Today was a not so tiring but tiring day. Today was a not so productive yet productive day. Haha, I'm contradicting what I say :p But that's the best way I can think of to sum it up. Didn't do much in the morning, woke up and play PSP =/ I'm on holiday so it should be alright to play a lil bit right?


Late afternoon I made my way to Studio Wu. It's a long MRT trip zzz zzz... But not to worry, they're moving to a new place somewhere near SMU soon. That would be convenient. So anyway, monday's the most 'aggressive' day for me. Choing 3 classes straight. Haha, super workout. My shirt was heavy and wet by the start of the second class. Won't elaborate about the classes. One word. Dope. Haha... It's fun. I enjoy taking classes there, though it's very tiring sometimes. I realize most of the people there are older than me. Well there are people my age. But the 'old birds' are mostly in their 20s or reaching 20. I don't know all the peeps very well but they are nice people. Well, it's very different being there compared to being at huay kuan. What's different I don't know. Me I guess... And the way people see me is different. Now that's something to remember.


Haha, I realize I'm talking and typing more to myself rather than to you the reader. That's my failing in being unable to express myself and my thoughts. Gotta work on this some time. Dang, this post is just not worth reading. Sorry :p


Well see y'all. Peace.

*EXTRACTED RECORDS*.

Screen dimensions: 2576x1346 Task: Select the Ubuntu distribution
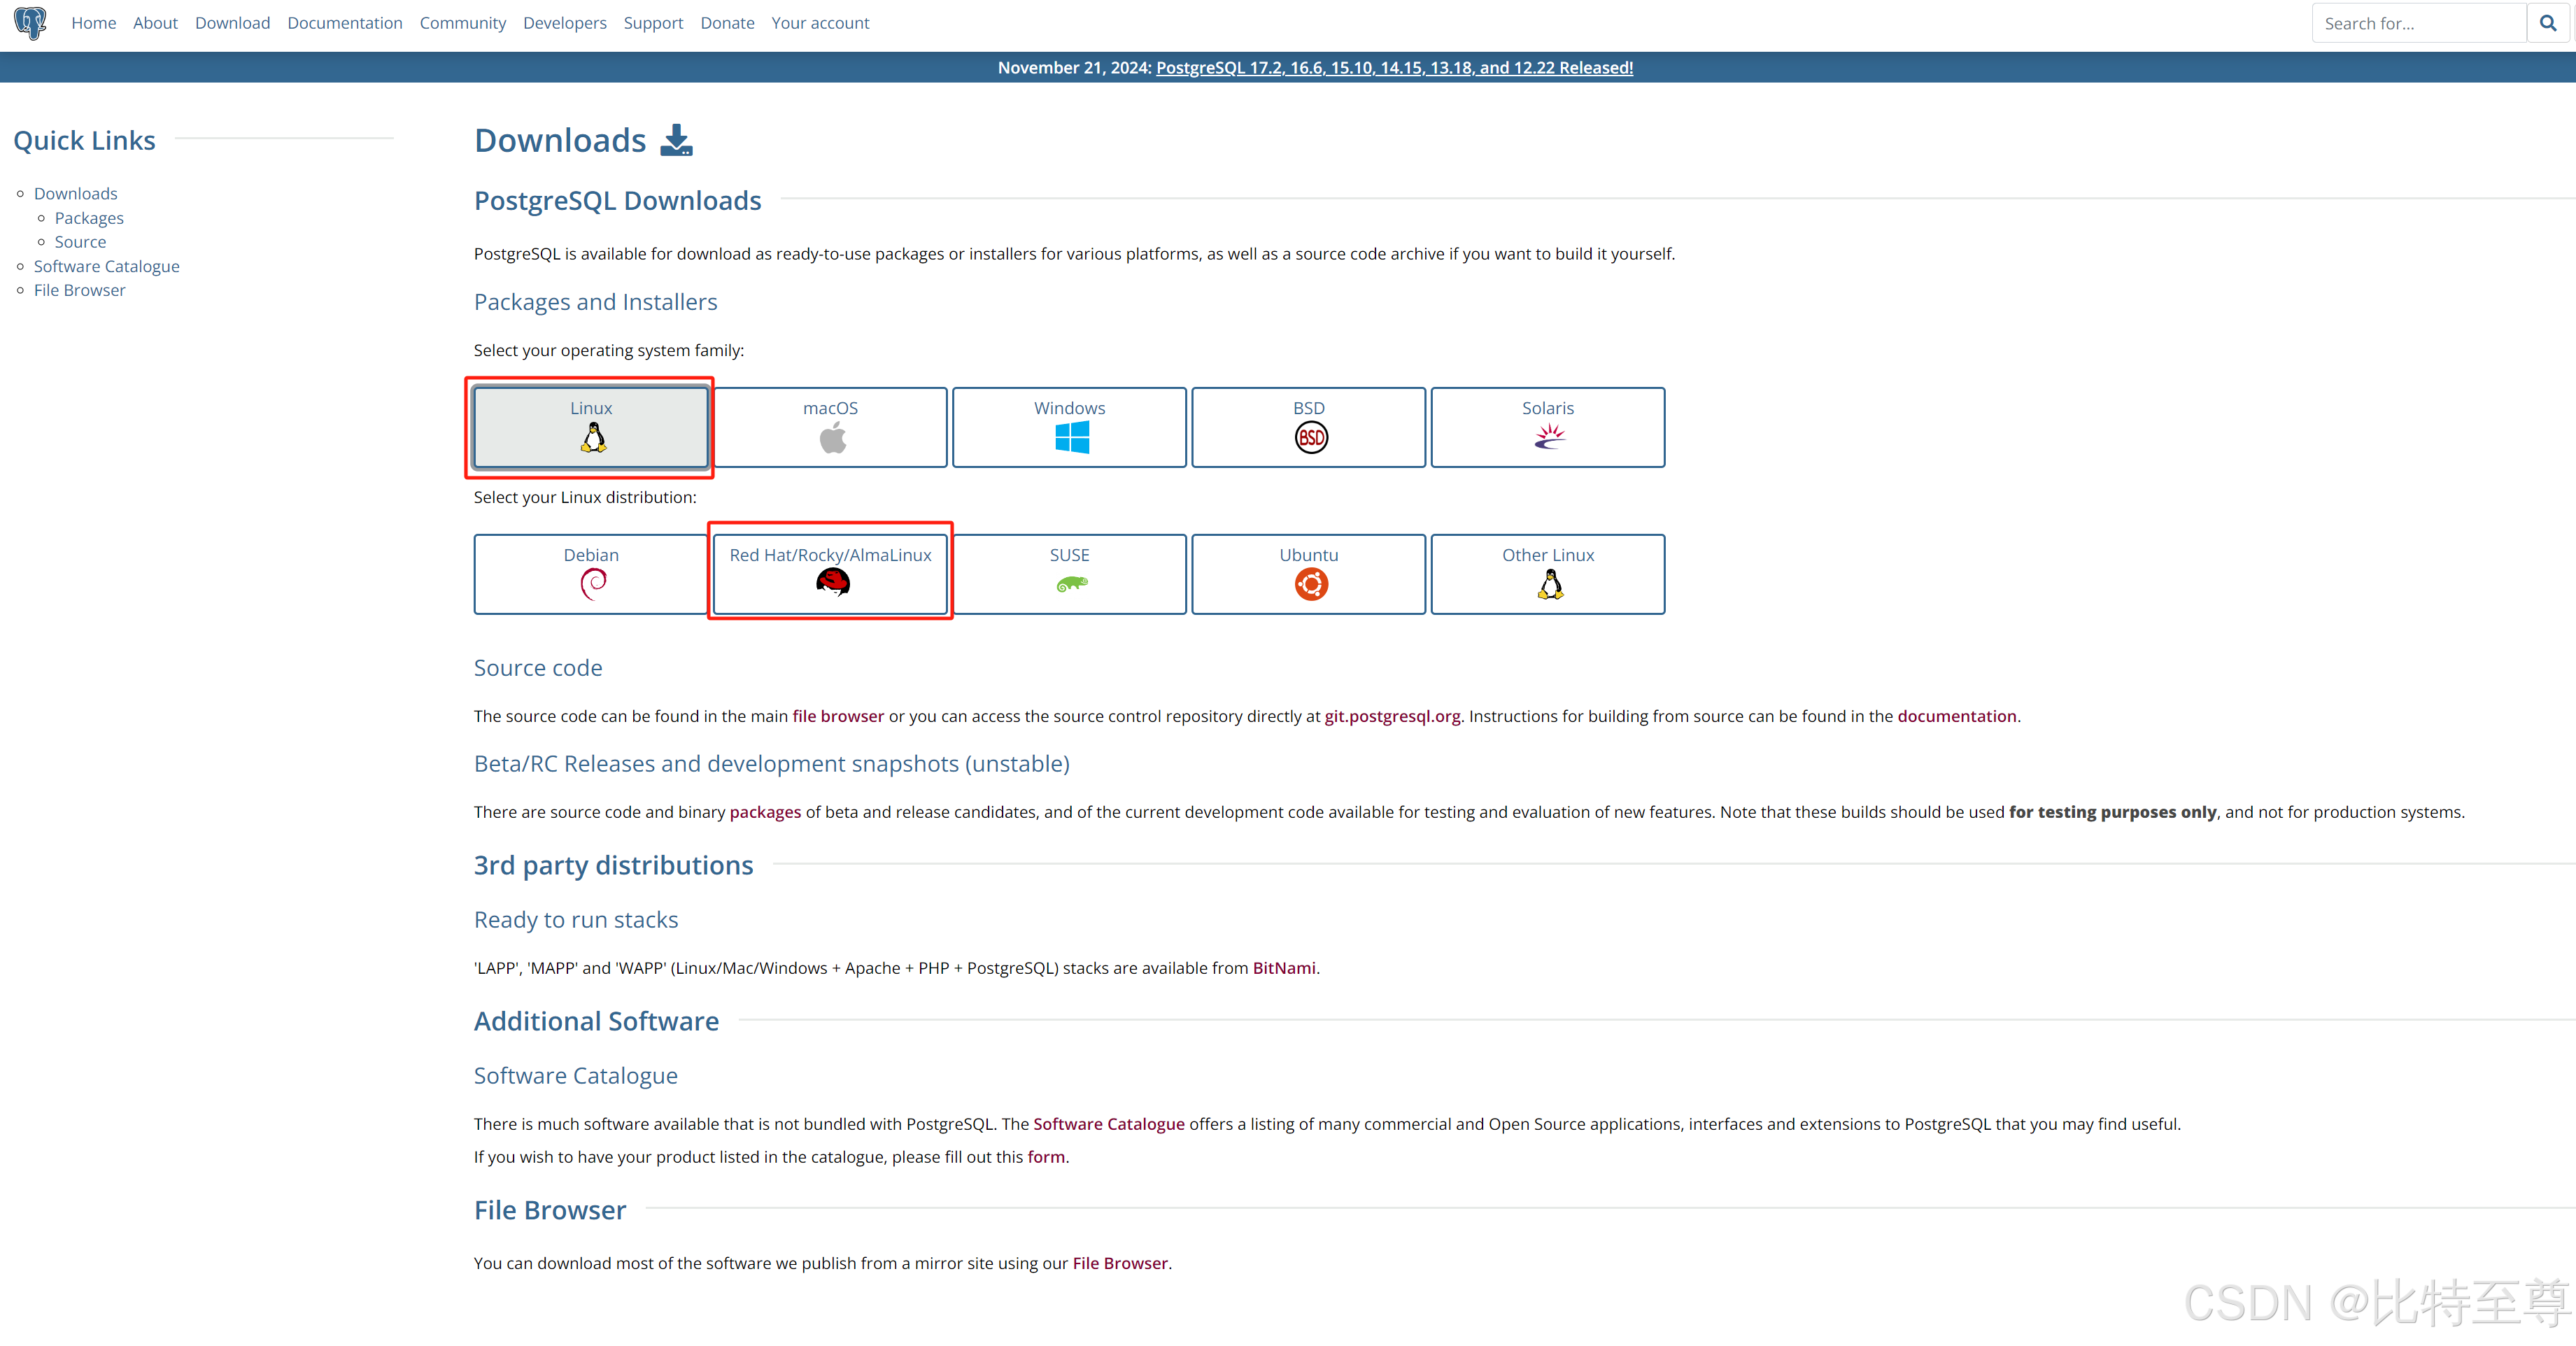coord(1308,573)
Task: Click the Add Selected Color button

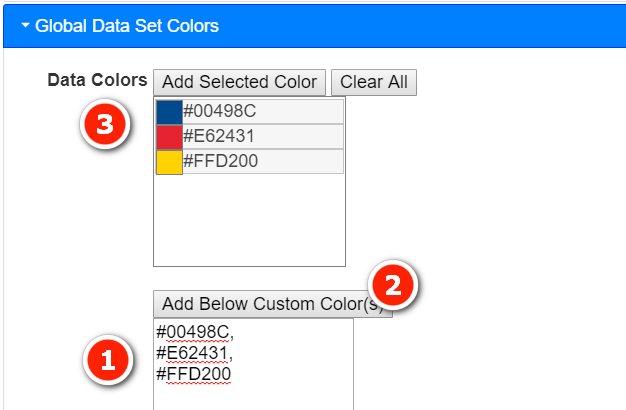Action: click(240, 82)
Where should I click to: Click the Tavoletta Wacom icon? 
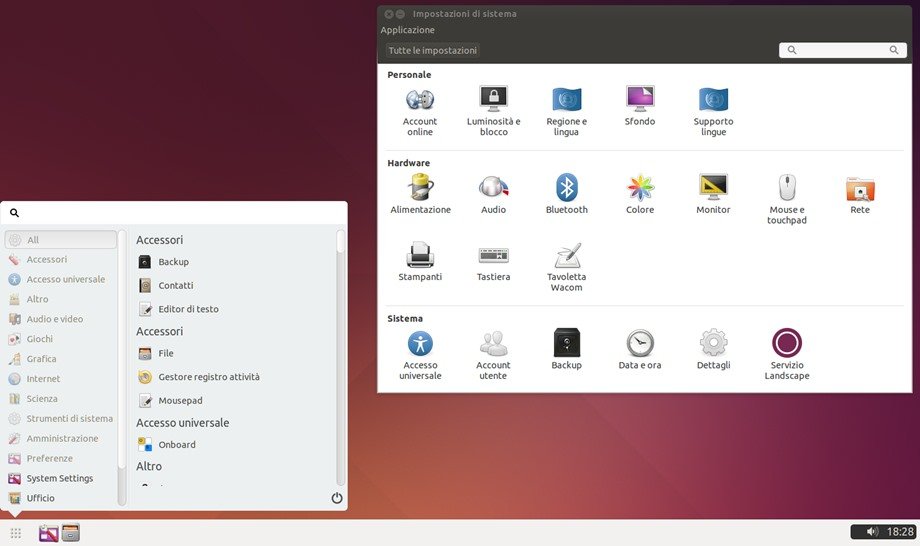click(567, 256)
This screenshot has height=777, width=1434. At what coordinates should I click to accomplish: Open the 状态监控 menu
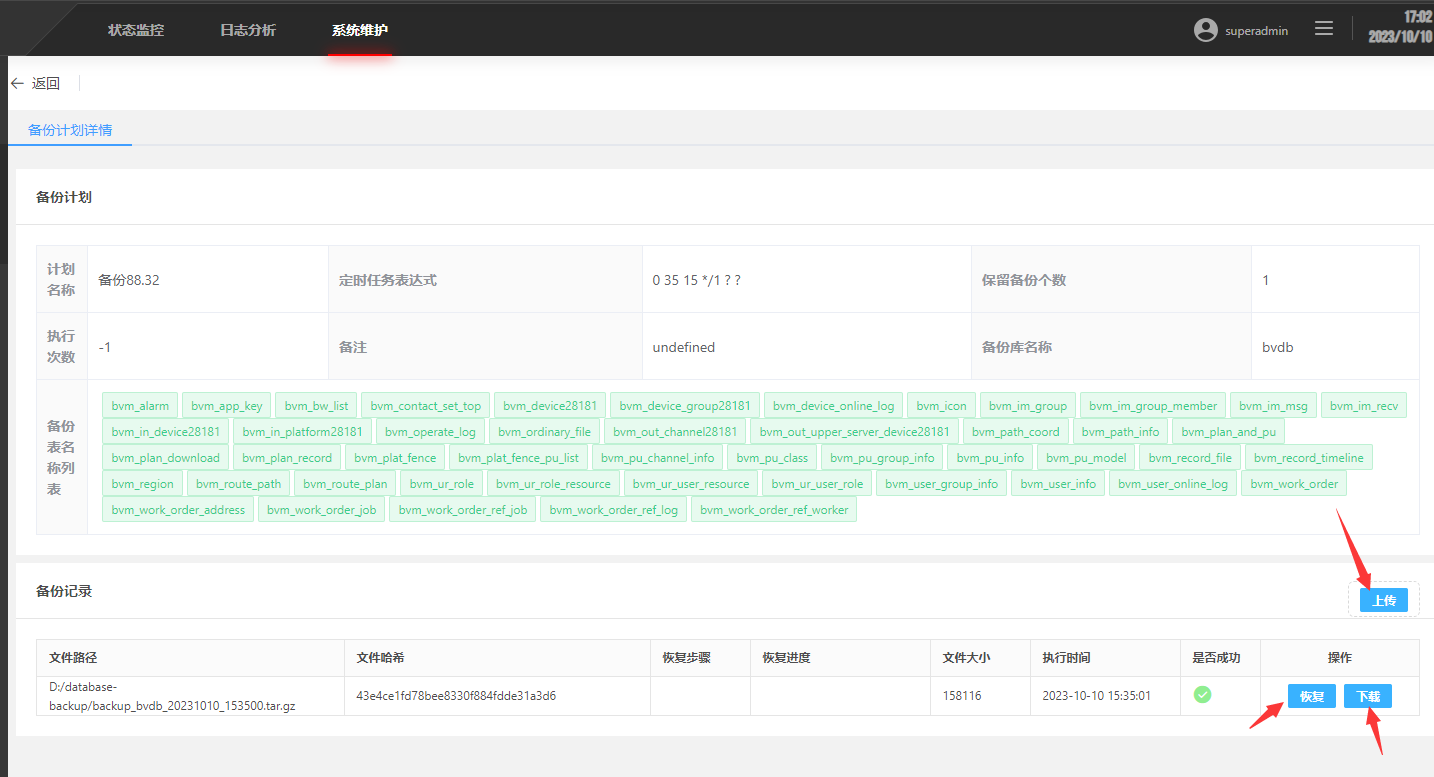[136, 30]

*SET PROBLEM*.
Answer these questions about the blog post above:
1. What did the writer do after waking up in the morning?
2. How many classes in a row does the writer take on Monday?
3. Who does the writer realize they are mostly talking and typing to?

*THE OUTPUT*.
1. The writer played PSP.
2. The writer takes three classes in a row.
3. The writer is mostly talking and typing to themselves rather than to the reader.